══ Document segment ══
# HOWTO: REPAIR MACOS X



## marin (Sep 30, 2000)

Here is how you repair/fix/check your disk for errors, *even* if MacOS X is on your only partition (that's what's going on on my computer). 

Go to System Preferences and choose Startup Disk.
wait. wait. wait. wait. wait. wait some more.
You will see the option to boot MacOS 9 from the same drive the MacOS X is.
Make sure you click lock icon and enter root for user and whatever your root password is.
The available options will look something like this:

CoreServices
Macintosh HD (Mac OS X)

System Folder
Macintosh HD (Classic MacOS 9)

Select the Classic Mac OS 9.
Press lock to lock the changes.
Close System Preferences.
Log out.
Restart.

Wohooo! The MacOS 9 will be booting.
OK.
Put your MacOS X Install CD in your CD-ROM.

Go to Utilities.
Run Disk First Aid.
You can choose repair. Wohoo!
It will warn you to close all the apps.
Let  it do that.
Let it fix all errors.

Done.
Cool. Wanna go back to MacOS 9?
Choose System Disk.
Select MacOS X.
Close System Disk.
Special>Restart.

Welcome back.
Your disk is fixed and you can run MacOS X happily.


----------



## bcaslis (Oct 1, 2000)

Actually if you want to get unix-y there is a much simpler way. When you get a crash or restart, immediately after you restart hold down the "s" key.

After you see the mac icon it will go to a black screen with white text, then let go of the "s" key. It will print alot of text and finally tell you it is entering single user mode and fsck has not been run. Type this:

/sbin/fsck -y

Hit return and wait. You will be text like in Disk First Aid and if it finds an error will tell you it's repairing the disk. Once it's all finished, type:

shutdown -r now

The machine will reboot and you'll be back in Mac OS X. You should run the Disk Utility to check the disk has been repaired, but everything should be fine.


----------
═══
* Task to complete:
Set down, word for word, the stretch of the Mac OS X disk repair thread that opens with the words containing "The available options" and closes with "lock the changes.".
══ Given data ══
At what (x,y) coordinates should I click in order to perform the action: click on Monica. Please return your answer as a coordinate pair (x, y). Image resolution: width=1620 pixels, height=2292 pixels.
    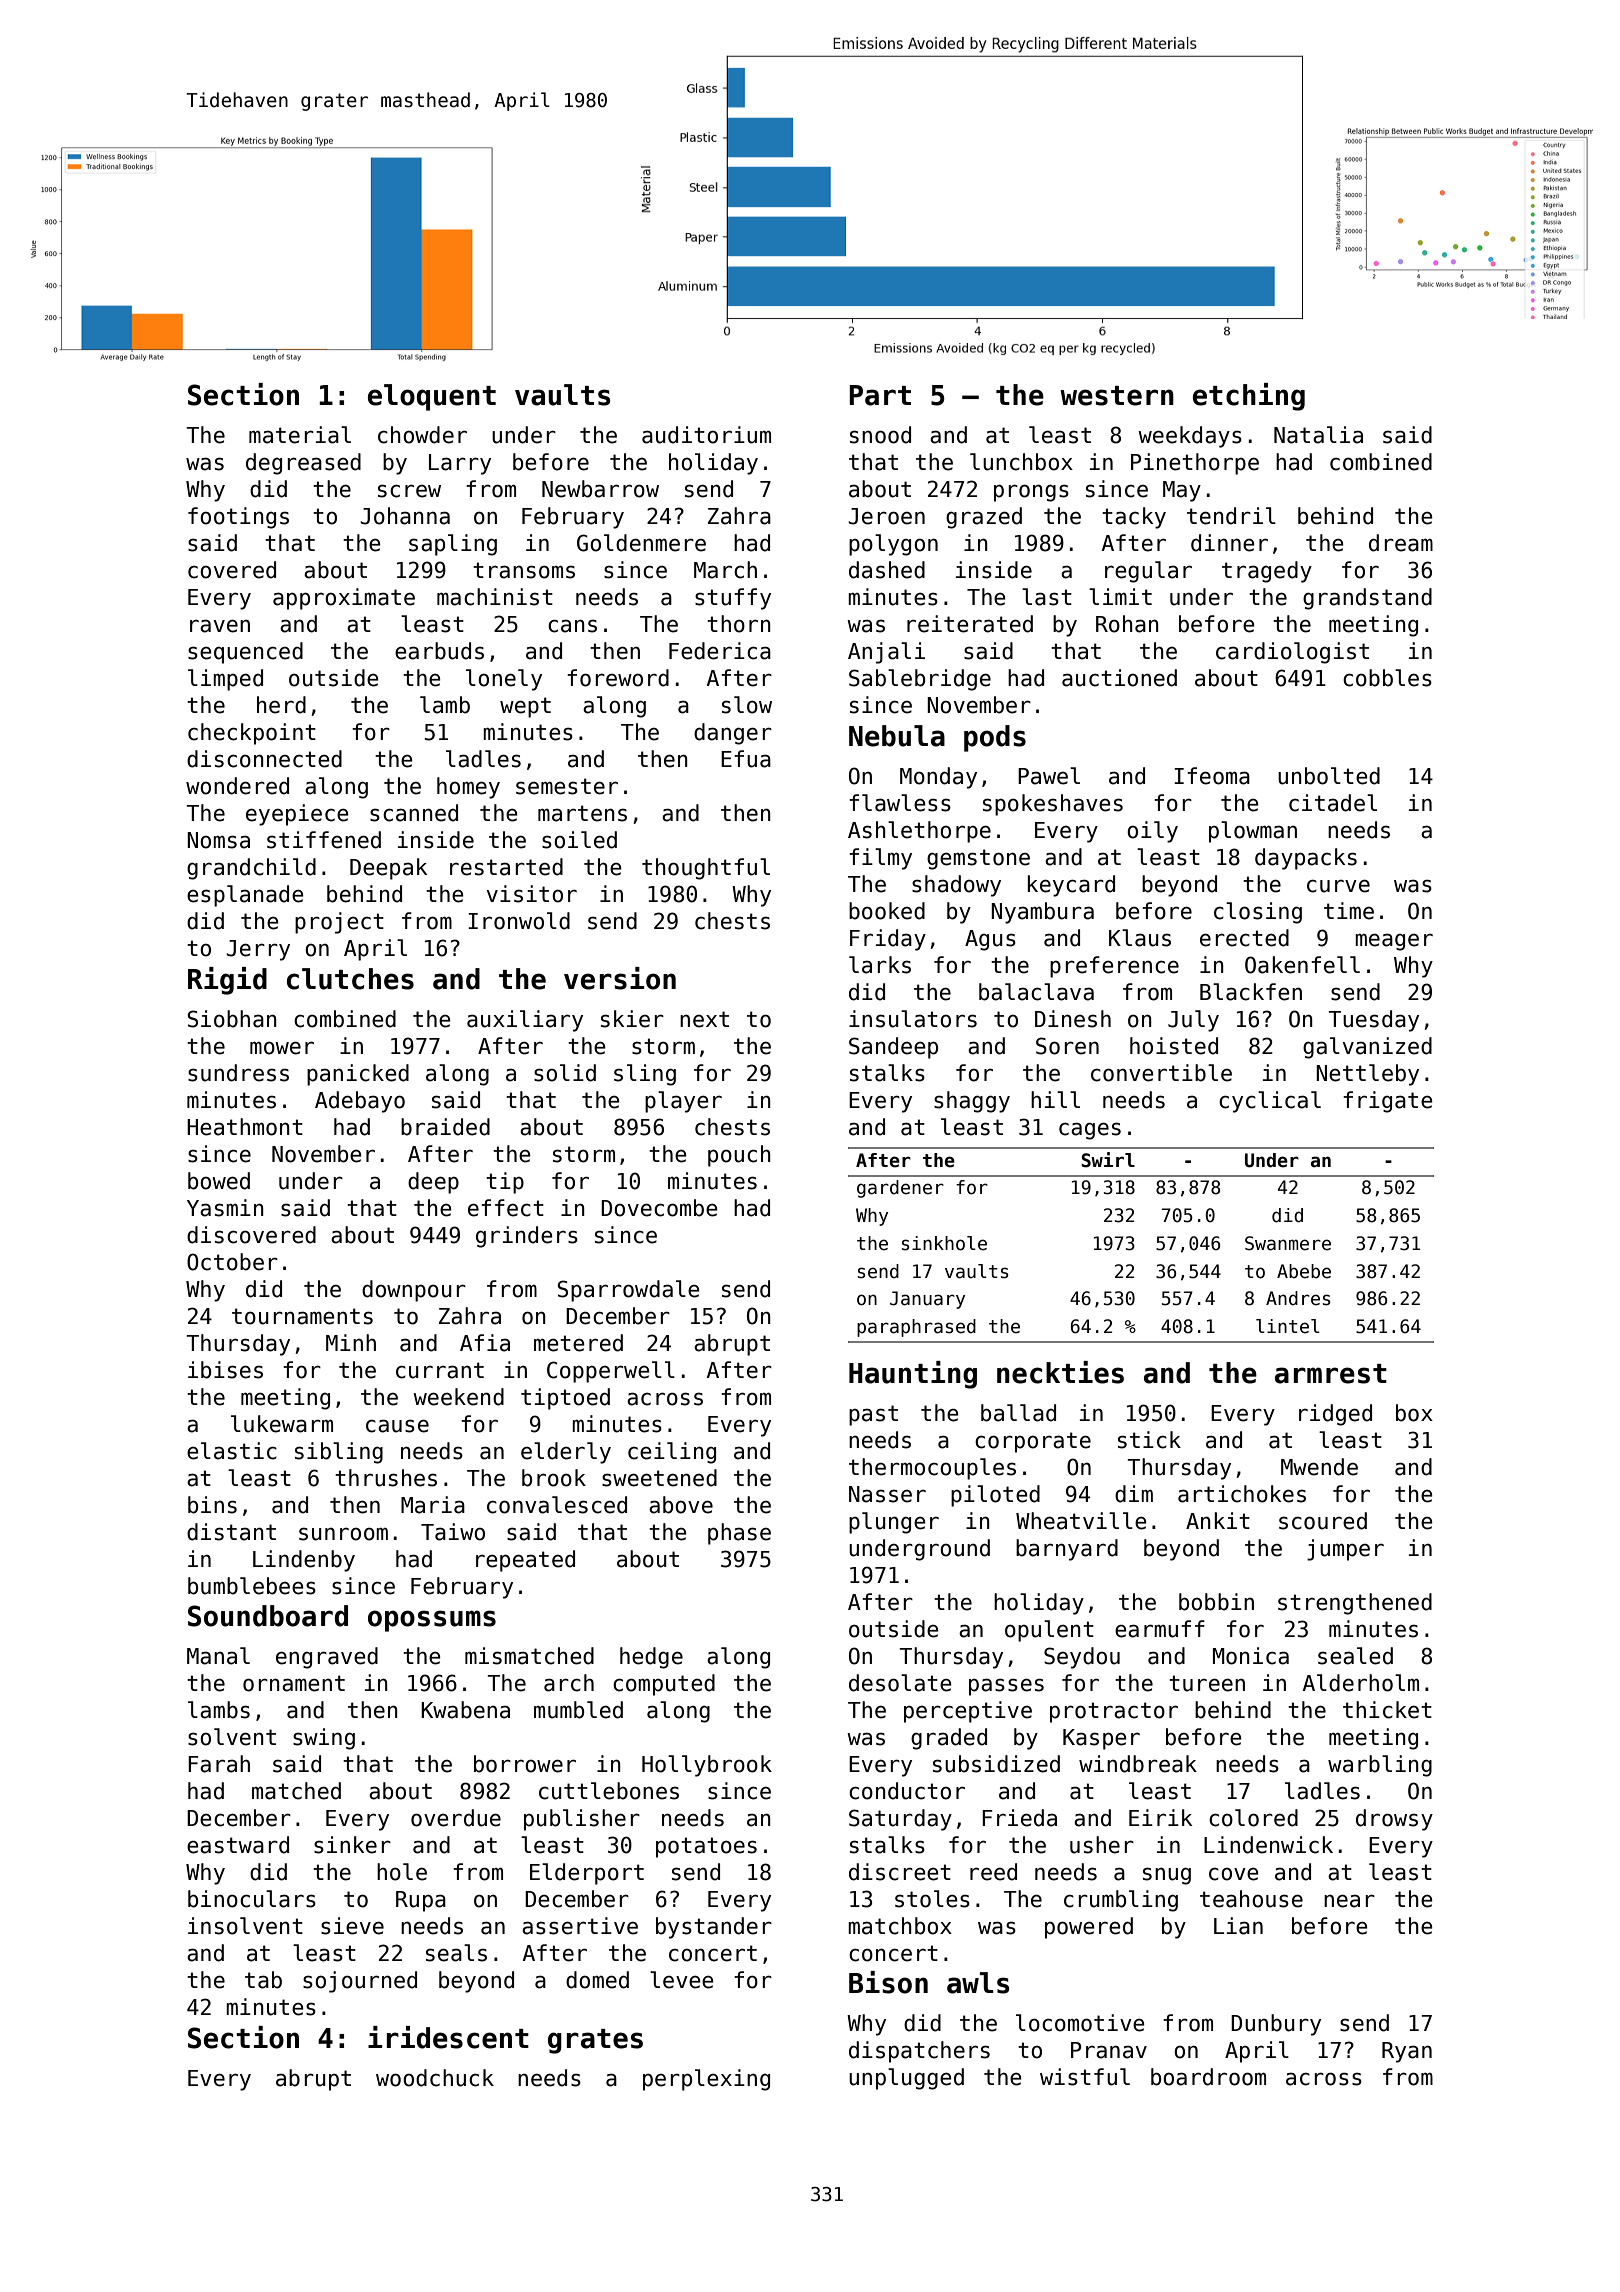
    Looking at the image, I should click on (1251, 1656).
═══
* Answer for the task:
The available options will look something like this:

CoreServices
Macintosh HD (Mac OS X)

System Folder
Macintosh HD (Classic MacOS 9)

Select the Classic Mac OS 9.
Press lock to lock the changes.